The Federal Trade Commission will be working with the Department of Energy (DOE) and state regulatory agencies to ensure consumers are being treated fairly in the wake of hurricanes Ike and Gustav.
The FTC has been working, and continues to, work diligently to support these important goals. To accomplish this, the Commission currently maintains a project to monitor gasoline prices nationwide. The project collects and examines data on 360 retail markets and 20 wholesale markets, using a system to identify gasoline pricing patterns that cannot readily be explained by market forces. In response to Hurricane Ike, the FTC is intensifying its scrutiny of pricing phenomena in the areas most directly impacted by the storm, including Galveston and Houston. Additional agency resources have been assigned to the monitoring project as part of this effort.
In addition, the Commission is working in close cooperation with the DOE and the states to implement its price-monitoring project and examine apparent pricing anomalies.
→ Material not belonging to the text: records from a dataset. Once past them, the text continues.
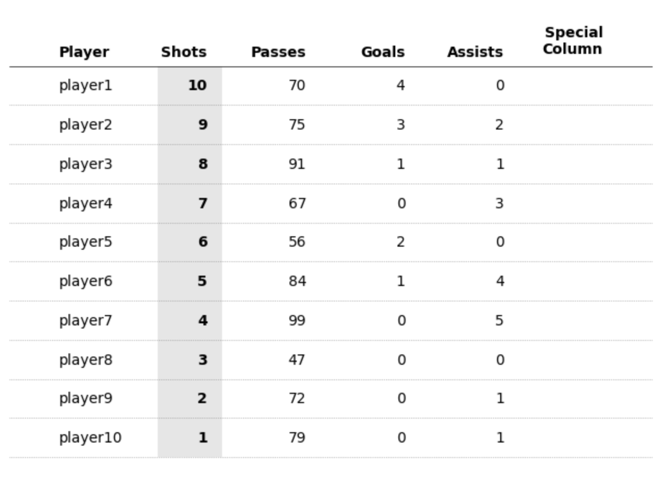
Task: Select the player1 name cell
Action: click(86, 85)
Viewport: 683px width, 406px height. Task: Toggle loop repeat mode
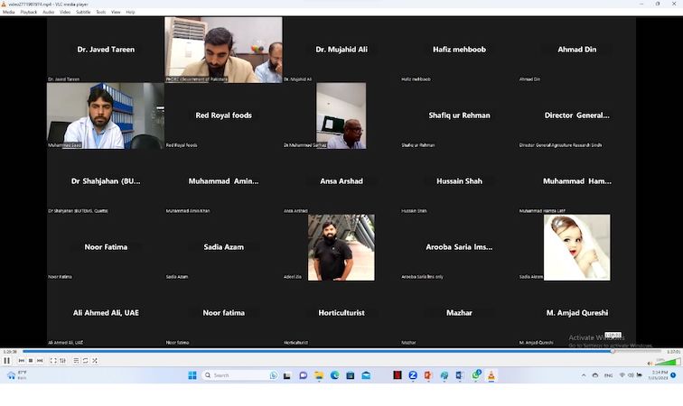click(x=85, y=361)
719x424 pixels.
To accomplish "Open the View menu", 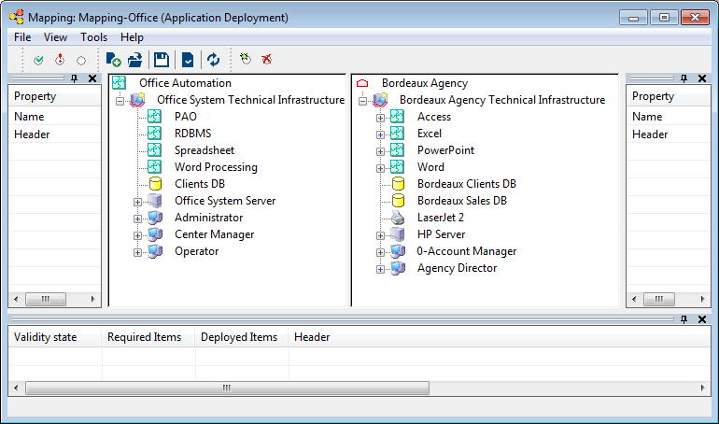I will 55,37.
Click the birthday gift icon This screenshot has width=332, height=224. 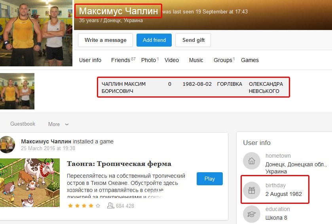point(251,190)
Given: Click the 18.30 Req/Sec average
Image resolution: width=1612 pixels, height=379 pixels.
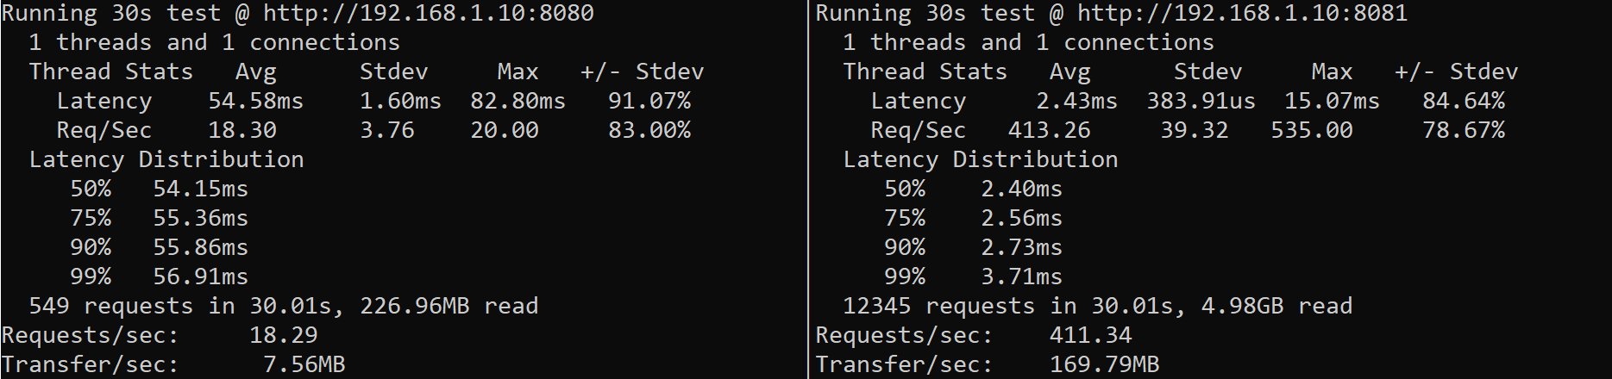Looking at the screenshot, I should pos(242,131).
In response to Hurricane Ike, the FTC is consulting daily with DOE to review the complaints that agency receives on its gas price complaint hotline. Working together, the agencies are devising additional steps that can be taken jointly to get information from consumers about possible pricing misconduct. Daily contacts between the FTC and DOE began last Friday and will continue in the weeks ahead as recovery efforts take place. In addition, the Commission will intensify its collaboration with the attorneys general of Texas and other affected states, including frequent discussions and information-sharing efforts.
The FTC also currently distributes, on its website and in printed materials, extensive information for consumers about how to be smart gasoline buyers and how to avoid scams that seek to exploit victims of natural disasters like hurricanes Ike and Gustav. In response to the hurricanes, the Commission on Friday posted a new consumer alert on its website to draw attention to these consumer education materials. In the days and weeks ahead, the FTC will post additional alerts and will work with news outlets to get these important messages out to affected consumers. The Commission’s Southwest Regional Office, located in Dallas, also will assist in local education and outreach efforts.
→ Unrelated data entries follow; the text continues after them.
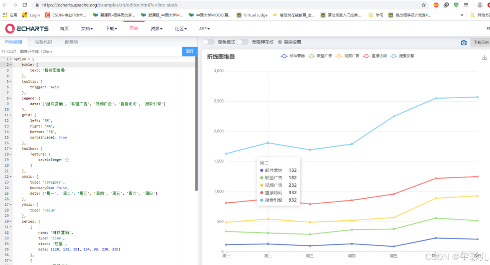Open the 渲染设置 gear settings icon
The height and width of the screenshot is (265, 490).
279,43
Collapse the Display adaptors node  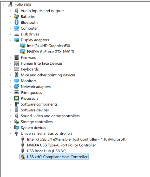point(10,40)
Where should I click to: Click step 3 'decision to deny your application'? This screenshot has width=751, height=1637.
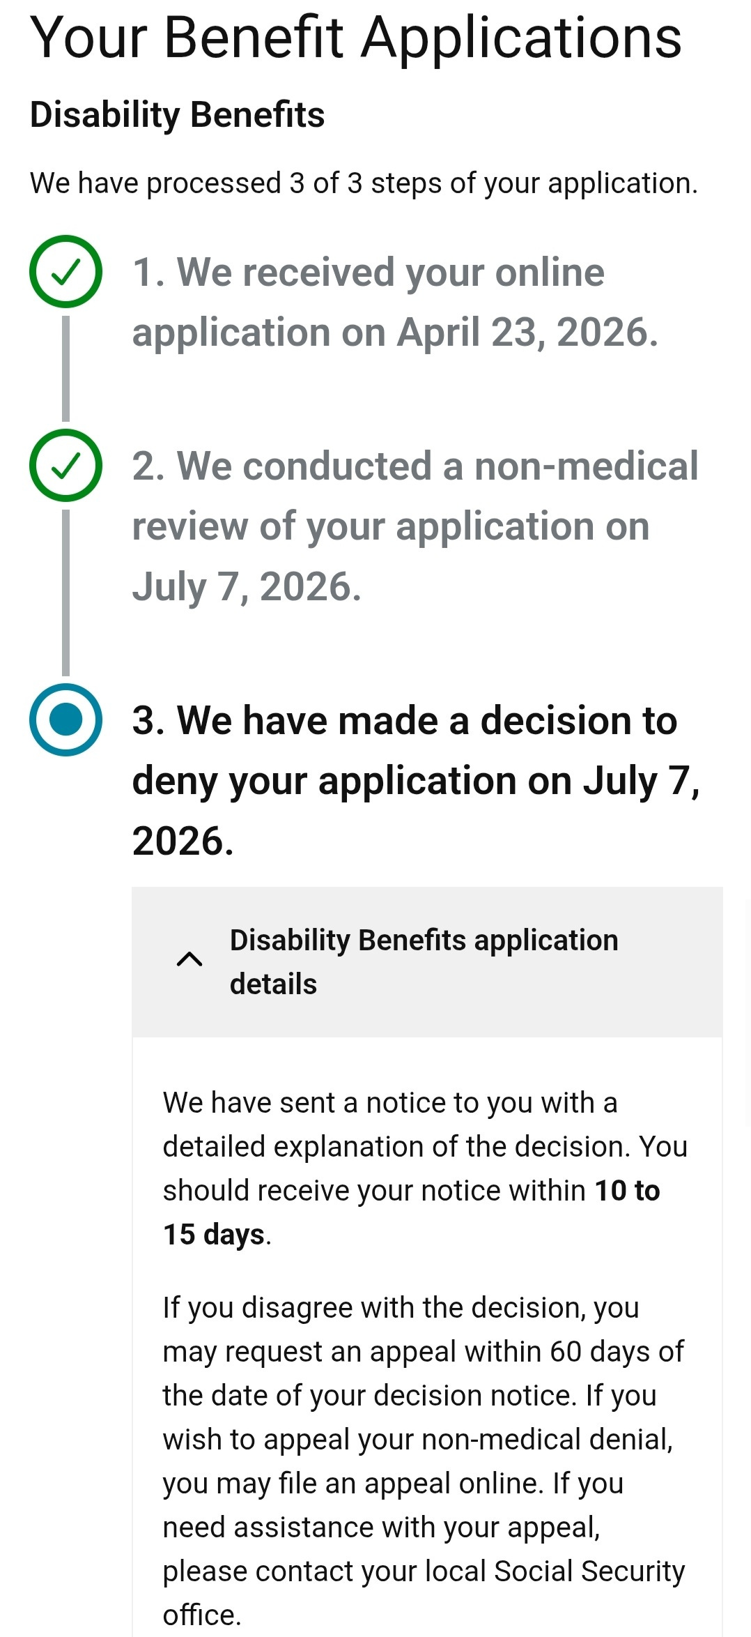click(416, 780)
Copies of the Chairman’s statement and consumer education information related to saving money on gasoline and other issues can be found at http://www.ftc.gov.The FTC’s Bureau of Competition works with the Bureau of Economics to investigate alleged anticompetitive business practices and, when appropriate, recommends that the Commission take law enforcement action. To inform the Bureau about particular business practices, call 202-326-3300, send an e-mail to antitrust@ftc.gov, or write to the Office of Policy and Coordination, Room 394, Bureau of Competition, Federal Trade Commission, 600 Pennsylvania Ave, N.W., Washington, DC 20580. To learn more about the Bureau of Competition, read “Competition Counts” at http://www.ftc.gov/competitioncounts.
(Ike Statement.final.wpd)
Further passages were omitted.